Non-noise but consistently high categories include Blocked Driveway, Illegal Parking, and Sanitation complaints (e.g., Dirty Conditions).
Why it matters: noise and parking/sanitation drive a large share of NYC 311 volume, tracking them week-over-week gives a sensitive measure of neighborhood quality-of-life issues.

2) Borough mix
Absolute volumes are typically highest in Brooklyn and Manhattan, followed by Queens; Bronx and Staten Island are smaller in absolute counts (population & land-use effects).
The share of certain complaint types differs by borough. For example, helicopter noise skews toward Manhattan, while Blocked Driveway is more common in lower-density/driveway-heavy areas.
Why it matters: comparisons should use rates or shares, not just counts, to avoid confusing population/land-use with complaint intensity.

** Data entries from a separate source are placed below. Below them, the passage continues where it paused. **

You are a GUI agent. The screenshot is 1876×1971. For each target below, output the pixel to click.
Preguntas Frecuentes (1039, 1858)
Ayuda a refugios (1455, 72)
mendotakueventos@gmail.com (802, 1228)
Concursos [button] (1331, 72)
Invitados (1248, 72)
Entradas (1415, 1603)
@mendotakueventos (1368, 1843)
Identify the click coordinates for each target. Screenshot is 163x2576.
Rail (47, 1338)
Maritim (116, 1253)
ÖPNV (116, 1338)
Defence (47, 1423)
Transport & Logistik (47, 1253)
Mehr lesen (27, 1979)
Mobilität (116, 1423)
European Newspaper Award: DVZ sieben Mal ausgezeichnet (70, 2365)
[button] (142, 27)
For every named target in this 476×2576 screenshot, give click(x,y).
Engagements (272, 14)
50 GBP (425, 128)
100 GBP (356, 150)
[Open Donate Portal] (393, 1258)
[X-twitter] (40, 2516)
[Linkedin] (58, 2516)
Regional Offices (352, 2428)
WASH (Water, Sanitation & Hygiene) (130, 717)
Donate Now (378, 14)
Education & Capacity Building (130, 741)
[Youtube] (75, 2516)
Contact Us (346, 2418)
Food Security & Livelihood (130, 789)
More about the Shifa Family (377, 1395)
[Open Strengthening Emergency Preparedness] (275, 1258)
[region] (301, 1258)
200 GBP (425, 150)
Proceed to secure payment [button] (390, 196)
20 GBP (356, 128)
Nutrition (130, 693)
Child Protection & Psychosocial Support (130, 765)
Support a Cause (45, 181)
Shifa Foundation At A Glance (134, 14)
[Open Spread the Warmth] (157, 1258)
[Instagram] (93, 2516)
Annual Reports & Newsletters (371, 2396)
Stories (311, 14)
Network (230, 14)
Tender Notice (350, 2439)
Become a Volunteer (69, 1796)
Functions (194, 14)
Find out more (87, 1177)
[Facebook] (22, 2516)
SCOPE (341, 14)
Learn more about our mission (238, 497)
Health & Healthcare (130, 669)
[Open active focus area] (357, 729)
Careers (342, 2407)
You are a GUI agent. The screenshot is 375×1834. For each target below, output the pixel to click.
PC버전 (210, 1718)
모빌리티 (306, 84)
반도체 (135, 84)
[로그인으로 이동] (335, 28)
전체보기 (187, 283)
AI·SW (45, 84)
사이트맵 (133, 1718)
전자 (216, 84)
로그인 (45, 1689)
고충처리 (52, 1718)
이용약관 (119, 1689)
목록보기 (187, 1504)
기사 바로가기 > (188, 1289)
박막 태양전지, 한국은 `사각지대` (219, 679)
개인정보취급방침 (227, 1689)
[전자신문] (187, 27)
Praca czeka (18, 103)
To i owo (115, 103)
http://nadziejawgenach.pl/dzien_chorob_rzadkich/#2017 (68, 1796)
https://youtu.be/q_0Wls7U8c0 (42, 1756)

3) Weekly trends (Top 5 categories)
Weekly time series for the overall top-5 complaints show a stable baseline plus spikes aligned to holidays/events and seasonal patterns.
Noise complaints tend to rise on weekends and during late-evening hours; sanitation and parking can vary with weather and street activity.
Analyst note: a 4-week rolling mean helps separate noise from weekly noise.

4) Noise share by borough
Computing Noise_share = Noise_requests / All_requests by borough reveals which areas have a disproportionate quality-of-life concern around sound.
Dense mixed-use districts (nightlife, tourism, heli routes) tend to have higher noise shares, while residential/auto-oriented areas show relatively higher parking/driveway issues.

5) Hour-of-day profile
Noise requests peak in evening and late-night hours (exact top hour varies by borough).
Parking/driveway and sanitation items often peak in daytime.
Takeaway: the hourly shape by category is a quick diagnostic—if Noise peaks shift later/earlier across weeks, that can flag policy or enforcement changes.